非常に耳がいいとは聞いていたが、正直なところ軽んじていた。
「足元をすくわれた……!」
この内通の肝は、一見して使い物にならないように見える魔導具を使用するところにある。たとえ魔導具の所持を知られても、それが内通の証拠にはならないはずだった。
知識と知恵が必要であると、ならば分かるはずはないと、そう思っていた。
しかし実際には、知恵も知識もあったのだ。
一度実態を知られればその特異性を失ってしまう魔導具は、レア・スピエルという弱点を孕んでいた。
彼女の力ならば、内通者を一網打尽にする事も不可能ではない。人員をうまく使う必要があるが、エルセ神秘学園代表会の頭脳であるアルテア・ハイドがいる以上、不手際があるとは考えられない。
「いやしかし、最早手遅れだろう」
エルエクシスが、口元に笑みをたたえて言う。
「勝ちは揺るがない。もう最終戦だ。奴らは遅れたのだ」
最終戦。
その対戦者は第一位たるヘルネストと第三位のアルテアだ。そこには隔絶とした実力差が存在し、決して覆る事はない。もしも第四戦のようになんらかの仕掛けが施されていたのなら覆るかもしれないが、そう何度も同じような手が使えるはずもない。
だが、アルバの心配はそこではない。
「その魔導具だ……」
アルバは部屋の隅を指差す。
そこにあるのは、キューが使用した不正用の魔導具だ。
「あれがどうしたのですか?」
キューが首をかしげる。
「分からないのか!? 奴らの狙いはその魔導具だ! それを証拠として、第一戦を覆すつもりなのだ!」
部屋の中に緊張が走る。確かにそれならば、最終戦の結果如何に関わらず敗北してしまう。

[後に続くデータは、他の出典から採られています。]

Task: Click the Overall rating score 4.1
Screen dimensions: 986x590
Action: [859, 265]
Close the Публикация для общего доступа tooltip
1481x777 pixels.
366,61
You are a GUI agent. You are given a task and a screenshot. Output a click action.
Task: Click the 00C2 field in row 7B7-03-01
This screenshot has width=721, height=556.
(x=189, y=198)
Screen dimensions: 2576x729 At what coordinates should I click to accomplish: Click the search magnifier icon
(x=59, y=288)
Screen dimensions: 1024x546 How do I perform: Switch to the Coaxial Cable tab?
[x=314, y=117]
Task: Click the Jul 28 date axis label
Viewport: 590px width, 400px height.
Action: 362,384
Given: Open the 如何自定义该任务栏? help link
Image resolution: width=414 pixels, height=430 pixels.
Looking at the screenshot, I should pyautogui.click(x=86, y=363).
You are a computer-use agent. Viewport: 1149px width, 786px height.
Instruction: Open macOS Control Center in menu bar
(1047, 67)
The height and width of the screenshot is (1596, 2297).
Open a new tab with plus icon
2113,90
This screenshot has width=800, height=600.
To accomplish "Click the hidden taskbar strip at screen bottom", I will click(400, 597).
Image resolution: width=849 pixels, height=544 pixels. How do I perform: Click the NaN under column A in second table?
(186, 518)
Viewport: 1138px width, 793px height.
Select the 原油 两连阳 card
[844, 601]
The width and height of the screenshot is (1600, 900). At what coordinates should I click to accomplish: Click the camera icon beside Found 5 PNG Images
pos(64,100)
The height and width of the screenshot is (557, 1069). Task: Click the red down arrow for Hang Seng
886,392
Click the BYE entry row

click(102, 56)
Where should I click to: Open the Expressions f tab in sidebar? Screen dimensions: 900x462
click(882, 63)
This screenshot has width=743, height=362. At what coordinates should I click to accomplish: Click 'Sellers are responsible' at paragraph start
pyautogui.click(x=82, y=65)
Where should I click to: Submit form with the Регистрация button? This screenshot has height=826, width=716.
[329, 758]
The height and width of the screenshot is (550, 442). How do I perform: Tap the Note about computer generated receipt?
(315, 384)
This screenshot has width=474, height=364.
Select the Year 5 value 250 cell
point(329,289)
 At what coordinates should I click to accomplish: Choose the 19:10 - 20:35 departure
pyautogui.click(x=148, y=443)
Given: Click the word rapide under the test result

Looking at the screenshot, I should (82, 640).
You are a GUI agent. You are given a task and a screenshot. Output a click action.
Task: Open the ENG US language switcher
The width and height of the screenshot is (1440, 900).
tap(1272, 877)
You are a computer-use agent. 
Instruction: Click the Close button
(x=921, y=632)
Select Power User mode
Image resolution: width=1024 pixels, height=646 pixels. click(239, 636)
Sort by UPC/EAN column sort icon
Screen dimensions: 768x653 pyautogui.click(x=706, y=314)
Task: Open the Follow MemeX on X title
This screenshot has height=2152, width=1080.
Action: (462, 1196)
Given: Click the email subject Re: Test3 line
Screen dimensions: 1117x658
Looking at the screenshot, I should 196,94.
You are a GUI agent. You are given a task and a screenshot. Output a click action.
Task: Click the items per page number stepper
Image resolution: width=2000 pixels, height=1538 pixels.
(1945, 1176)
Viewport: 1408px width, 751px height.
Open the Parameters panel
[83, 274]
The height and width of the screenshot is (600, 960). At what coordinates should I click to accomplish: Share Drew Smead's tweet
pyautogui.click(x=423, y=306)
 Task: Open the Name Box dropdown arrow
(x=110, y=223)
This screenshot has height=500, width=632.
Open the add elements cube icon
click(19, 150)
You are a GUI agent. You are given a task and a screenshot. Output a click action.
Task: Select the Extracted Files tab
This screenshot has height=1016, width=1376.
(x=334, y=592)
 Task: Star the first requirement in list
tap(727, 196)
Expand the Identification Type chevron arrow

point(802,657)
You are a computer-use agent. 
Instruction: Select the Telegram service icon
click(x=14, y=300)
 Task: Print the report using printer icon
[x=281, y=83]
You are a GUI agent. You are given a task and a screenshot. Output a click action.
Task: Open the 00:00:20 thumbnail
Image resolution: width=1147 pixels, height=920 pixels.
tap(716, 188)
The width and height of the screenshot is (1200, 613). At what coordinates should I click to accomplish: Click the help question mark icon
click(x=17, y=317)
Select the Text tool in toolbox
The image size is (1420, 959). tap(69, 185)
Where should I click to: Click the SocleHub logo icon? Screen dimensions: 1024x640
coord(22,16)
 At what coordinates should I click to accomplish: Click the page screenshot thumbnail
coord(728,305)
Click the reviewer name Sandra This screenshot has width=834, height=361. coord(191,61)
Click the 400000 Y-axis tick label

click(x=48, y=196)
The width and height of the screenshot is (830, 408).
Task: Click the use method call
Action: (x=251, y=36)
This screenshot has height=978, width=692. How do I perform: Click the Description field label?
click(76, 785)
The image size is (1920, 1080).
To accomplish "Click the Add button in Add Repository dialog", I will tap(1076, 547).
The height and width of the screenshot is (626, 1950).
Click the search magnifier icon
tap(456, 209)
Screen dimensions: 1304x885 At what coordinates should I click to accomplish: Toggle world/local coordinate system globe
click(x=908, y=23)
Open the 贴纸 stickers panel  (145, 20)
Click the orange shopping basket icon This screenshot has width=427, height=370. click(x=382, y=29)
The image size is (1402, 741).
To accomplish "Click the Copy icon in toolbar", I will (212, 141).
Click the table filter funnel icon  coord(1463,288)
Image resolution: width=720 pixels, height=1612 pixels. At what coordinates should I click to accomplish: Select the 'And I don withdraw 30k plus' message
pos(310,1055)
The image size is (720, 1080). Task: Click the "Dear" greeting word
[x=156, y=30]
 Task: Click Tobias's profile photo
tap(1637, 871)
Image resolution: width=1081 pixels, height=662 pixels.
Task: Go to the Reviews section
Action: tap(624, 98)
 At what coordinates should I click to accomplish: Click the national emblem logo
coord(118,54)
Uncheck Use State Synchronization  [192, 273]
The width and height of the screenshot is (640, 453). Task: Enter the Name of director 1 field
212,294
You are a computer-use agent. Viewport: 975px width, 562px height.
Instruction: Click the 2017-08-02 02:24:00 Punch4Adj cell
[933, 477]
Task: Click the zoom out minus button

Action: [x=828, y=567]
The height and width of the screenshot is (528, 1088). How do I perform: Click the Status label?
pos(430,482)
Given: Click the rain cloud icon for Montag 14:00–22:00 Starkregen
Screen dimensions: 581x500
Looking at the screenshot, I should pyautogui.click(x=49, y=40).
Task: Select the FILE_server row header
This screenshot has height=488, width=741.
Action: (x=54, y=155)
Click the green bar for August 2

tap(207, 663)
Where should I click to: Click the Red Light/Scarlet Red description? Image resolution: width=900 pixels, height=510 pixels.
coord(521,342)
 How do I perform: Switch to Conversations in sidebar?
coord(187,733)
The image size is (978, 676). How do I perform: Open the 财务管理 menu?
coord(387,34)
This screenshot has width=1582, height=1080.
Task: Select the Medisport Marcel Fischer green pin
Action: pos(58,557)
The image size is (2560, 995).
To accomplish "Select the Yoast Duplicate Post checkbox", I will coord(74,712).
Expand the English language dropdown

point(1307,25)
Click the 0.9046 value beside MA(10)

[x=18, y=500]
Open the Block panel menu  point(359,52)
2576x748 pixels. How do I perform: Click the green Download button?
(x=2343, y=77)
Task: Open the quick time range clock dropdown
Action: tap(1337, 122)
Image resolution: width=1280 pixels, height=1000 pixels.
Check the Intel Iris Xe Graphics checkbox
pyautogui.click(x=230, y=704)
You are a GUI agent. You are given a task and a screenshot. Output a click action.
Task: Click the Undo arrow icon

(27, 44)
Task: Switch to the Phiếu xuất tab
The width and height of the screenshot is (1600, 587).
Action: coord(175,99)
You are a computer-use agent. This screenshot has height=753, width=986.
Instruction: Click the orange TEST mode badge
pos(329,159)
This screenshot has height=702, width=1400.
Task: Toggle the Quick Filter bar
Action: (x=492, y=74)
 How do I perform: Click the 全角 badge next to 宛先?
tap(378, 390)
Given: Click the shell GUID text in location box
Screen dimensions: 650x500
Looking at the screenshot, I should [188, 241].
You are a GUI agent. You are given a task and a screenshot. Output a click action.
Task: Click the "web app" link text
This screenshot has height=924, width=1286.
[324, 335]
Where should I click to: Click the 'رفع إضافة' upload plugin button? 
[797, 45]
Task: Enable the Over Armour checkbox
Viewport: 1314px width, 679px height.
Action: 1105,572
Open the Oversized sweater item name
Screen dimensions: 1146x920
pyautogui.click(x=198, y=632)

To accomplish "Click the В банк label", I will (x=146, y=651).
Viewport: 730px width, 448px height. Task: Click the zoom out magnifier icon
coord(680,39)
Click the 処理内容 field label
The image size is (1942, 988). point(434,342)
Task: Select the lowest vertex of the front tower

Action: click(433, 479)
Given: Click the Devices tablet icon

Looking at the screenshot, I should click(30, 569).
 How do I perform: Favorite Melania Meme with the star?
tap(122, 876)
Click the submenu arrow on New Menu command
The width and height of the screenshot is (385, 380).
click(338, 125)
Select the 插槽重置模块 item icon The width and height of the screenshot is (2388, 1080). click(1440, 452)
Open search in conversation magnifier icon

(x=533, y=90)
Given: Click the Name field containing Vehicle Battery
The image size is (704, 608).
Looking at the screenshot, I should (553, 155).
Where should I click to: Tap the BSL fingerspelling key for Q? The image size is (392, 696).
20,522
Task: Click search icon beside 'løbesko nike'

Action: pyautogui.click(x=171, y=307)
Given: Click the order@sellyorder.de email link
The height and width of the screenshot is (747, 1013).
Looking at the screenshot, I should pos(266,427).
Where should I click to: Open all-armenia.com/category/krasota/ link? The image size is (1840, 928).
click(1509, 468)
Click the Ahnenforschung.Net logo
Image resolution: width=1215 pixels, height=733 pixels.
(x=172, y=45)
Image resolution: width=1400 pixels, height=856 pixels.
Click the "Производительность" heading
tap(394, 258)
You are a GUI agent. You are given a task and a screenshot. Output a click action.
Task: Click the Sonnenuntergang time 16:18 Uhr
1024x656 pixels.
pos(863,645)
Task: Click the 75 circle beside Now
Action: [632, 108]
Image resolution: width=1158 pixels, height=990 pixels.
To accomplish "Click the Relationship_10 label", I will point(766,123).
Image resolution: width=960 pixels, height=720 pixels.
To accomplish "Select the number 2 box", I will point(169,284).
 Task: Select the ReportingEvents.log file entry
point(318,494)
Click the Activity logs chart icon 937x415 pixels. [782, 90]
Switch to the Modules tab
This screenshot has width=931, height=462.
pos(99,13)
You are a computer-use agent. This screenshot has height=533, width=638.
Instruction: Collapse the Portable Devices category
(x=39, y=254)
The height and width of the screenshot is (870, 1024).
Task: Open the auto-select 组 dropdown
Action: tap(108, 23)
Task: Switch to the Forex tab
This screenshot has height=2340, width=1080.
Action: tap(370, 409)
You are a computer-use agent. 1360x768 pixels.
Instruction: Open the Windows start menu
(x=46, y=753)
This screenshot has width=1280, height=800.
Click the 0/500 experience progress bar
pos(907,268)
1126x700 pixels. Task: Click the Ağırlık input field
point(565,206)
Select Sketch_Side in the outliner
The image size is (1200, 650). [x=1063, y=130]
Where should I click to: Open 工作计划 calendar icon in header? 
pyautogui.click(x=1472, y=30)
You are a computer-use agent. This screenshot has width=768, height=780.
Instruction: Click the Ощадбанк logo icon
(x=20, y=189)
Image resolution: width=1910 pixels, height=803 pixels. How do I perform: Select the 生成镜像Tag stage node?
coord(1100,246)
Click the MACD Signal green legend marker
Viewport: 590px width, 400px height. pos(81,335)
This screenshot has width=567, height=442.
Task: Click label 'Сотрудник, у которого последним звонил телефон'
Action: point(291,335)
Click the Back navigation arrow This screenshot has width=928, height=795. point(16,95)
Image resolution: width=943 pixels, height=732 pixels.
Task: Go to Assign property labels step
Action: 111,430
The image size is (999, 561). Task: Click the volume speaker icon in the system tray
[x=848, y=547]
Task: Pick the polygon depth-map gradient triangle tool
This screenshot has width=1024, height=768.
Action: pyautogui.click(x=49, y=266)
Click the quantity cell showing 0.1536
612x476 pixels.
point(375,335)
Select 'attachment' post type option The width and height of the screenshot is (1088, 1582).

誰もが生唾を飲み込み、体を強張らせた。ただ一人、ダライアスだけが平然としている。
「代表会全員で一つずつ魔導具を持て。肌身離さず死守するのだ。ここにあるどれか一つでも見つかれば、我々の勝利はなきものと思え!」
最終戦直前。
この瞬間より、この対抗戦は単純な実力勝負ではなくなった。